Interventions: Pancreatic clamps and iv infusion of stable isotopic tracers ([1,1,2,3,3-2H5]-glycerol and [U-13C]-palmitate or [1,2-13C]-acetate) were performed while intravascular triacylglycerol lipolysis was simultaneously clamped by iv infusion of heparin plus Intralipid at low (fasting) and high insulin levels. Oral nicotinic acid (NA) was used to inhibit intracellular lipolysis.
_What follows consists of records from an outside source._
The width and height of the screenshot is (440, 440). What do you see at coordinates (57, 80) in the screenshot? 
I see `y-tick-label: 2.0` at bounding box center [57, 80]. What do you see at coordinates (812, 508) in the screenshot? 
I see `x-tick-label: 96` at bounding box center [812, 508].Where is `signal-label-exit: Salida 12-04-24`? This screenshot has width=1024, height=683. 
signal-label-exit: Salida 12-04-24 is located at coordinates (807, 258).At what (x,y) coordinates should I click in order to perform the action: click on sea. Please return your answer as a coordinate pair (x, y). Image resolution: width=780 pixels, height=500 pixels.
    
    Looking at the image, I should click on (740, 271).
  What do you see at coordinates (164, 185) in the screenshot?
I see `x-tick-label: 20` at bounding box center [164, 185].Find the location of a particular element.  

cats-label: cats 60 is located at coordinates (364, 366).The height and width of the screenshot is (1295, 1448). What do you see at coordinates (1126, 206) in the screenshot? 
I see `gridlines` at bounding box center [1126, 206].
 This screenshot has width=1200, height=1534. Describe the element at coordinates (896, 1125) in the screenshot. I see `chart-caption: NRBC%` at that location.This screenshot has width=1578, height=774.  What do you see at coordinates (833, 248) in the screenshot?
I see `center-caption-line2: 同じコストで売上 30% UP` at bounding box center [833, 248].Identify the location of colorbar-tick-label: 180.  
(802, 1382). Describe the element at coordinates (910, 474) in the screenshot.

Main Outcome Measures: RaNEFA and OxNEFA were determined.

Results: During heparin plus Intralipid infusion at high plasma insulin levels, and despite similar intravascular lipolytic rates, FH+ had higher RaNEFA and OxNEFA than FH– (RaNEFA: 17.4 ± 6.3 vs. 9.2 ± 4.2; OxNEFA: 4.5 ± 1.8 vs. 2.3 ± 1.5 µmol/kg lean body mass/min), independent of NA intake, gender, age, and body composition. In the presence of NA, insulin-mediated suppression of RaNEFA was still observed in FH–, but not in FH+.

Conclusions: Increased RaNEFA and OxNEFA during intravascular lipolysis at high insulin levels occur early in the natural history of type 2 diabetes.